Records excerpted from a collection
╔══
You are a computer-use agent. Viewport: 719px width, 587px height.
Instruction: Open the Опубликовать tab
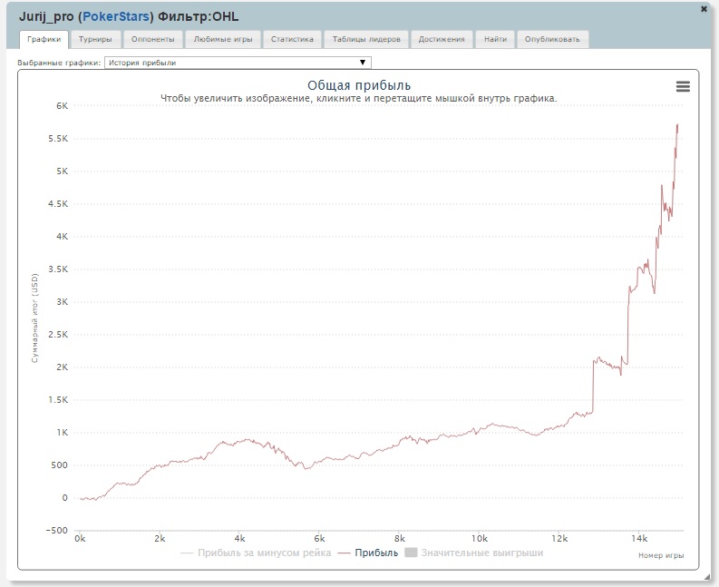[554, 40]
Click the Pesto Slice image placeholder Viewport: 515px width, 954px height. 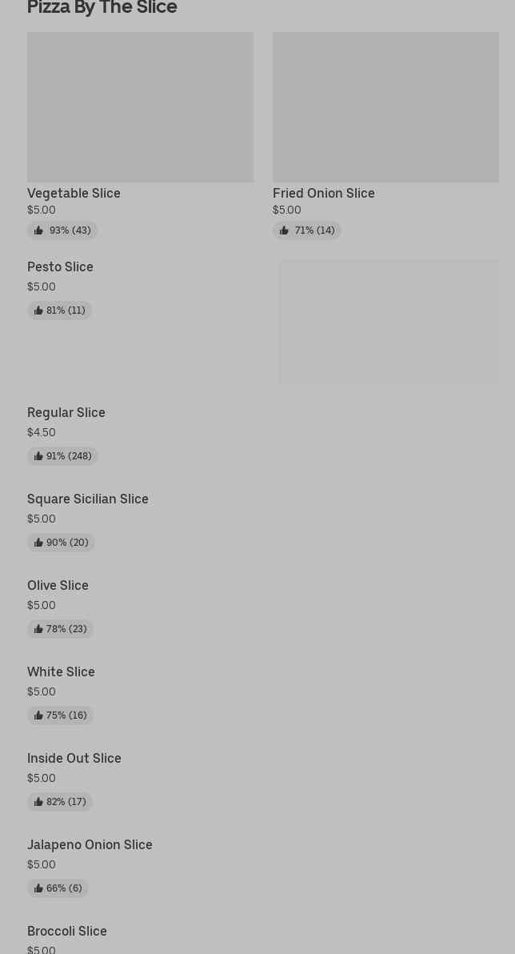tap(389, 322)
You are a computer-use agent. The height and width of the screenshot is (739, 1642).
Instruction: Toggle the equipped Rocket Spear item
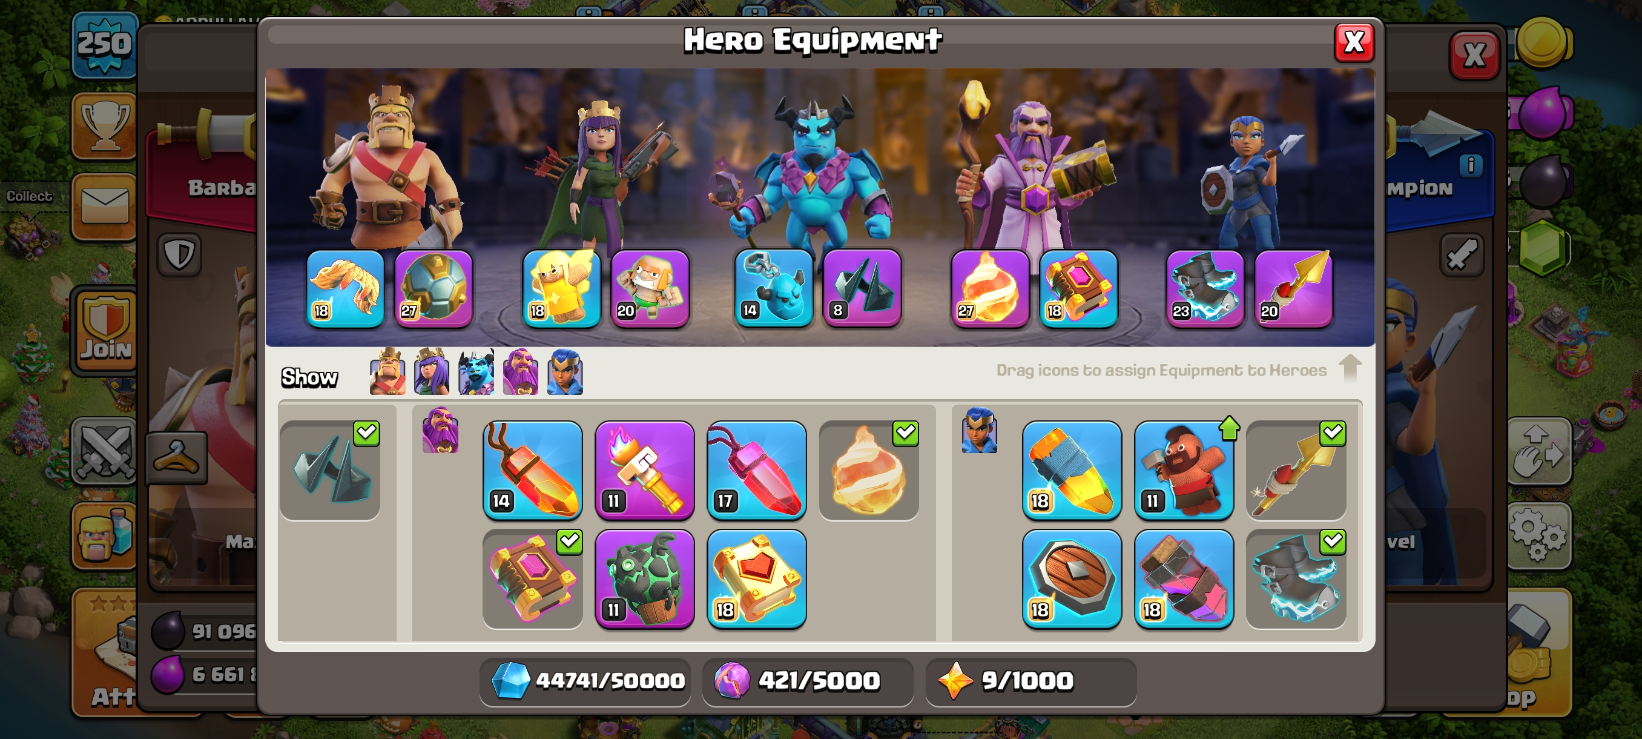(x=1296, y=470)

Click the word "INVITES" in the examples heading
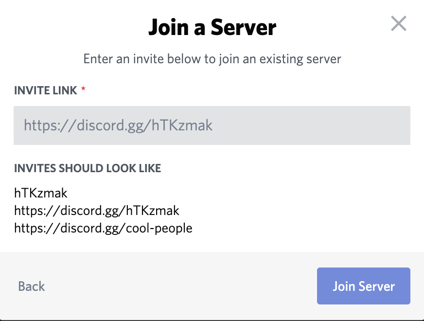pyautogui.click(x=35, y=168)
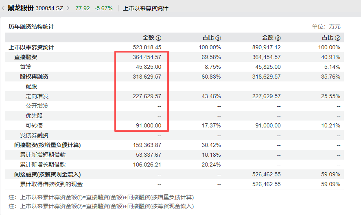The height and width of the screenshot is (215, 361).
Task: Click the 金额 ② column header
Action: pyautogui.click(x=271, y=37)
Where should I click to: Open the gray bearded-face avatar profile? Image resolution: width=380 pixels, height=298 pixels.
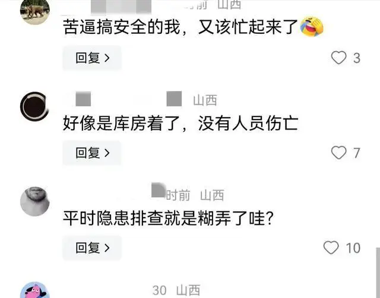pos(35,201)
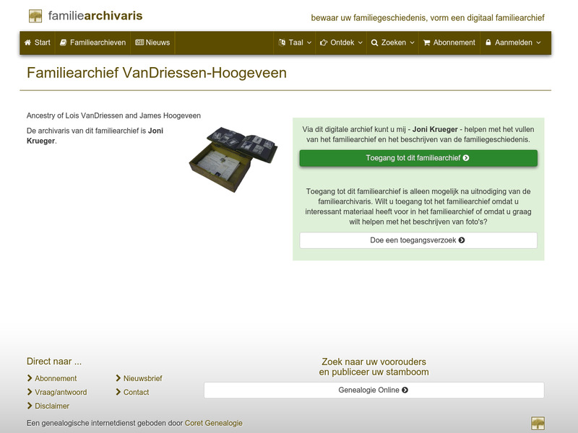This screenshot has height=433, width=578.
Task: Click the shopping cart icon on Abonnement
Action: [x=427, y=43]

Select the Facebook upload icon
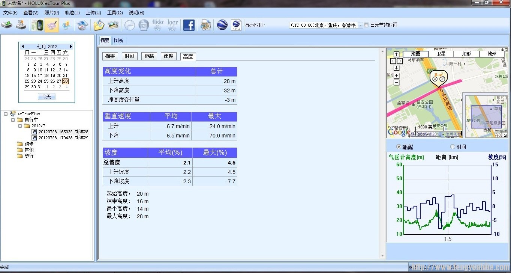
╚══
- Task item: Where the line containing "Where should I" appears in the entries above, start there and set down every line exactly through the last one, inclusive; omit pictures.

- Answer box:
Where should I click to: Open the gray bearded-face avatar profile? Image resolution: width=380 pixels, height=298 pixels.
pos(35,201)
This screenshot has height=433, width=578.
Task: Click the shopping cart icon on Abonnement
Action: [x=427, y=43]

Select the Facebook upload icon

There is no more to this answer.